Supplied information: Begin
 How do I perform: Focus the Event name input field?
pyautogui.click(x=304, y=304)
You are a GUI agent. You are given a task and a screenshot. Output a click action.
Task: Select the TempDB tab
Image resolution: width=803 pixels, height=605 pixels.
Supplied information: End
What you have to do
The complete data is to be transcribed verbatim.

Finished exercise
 How do I perform: Focus the Event name input field?
pyautogui.click(x=304, y=304)
You are a GUI agent. You are given a task and a screenshot. Output a click action.
Task: Select the TempDB tab
Image resolution: width=803 pixels, height=605 pixels.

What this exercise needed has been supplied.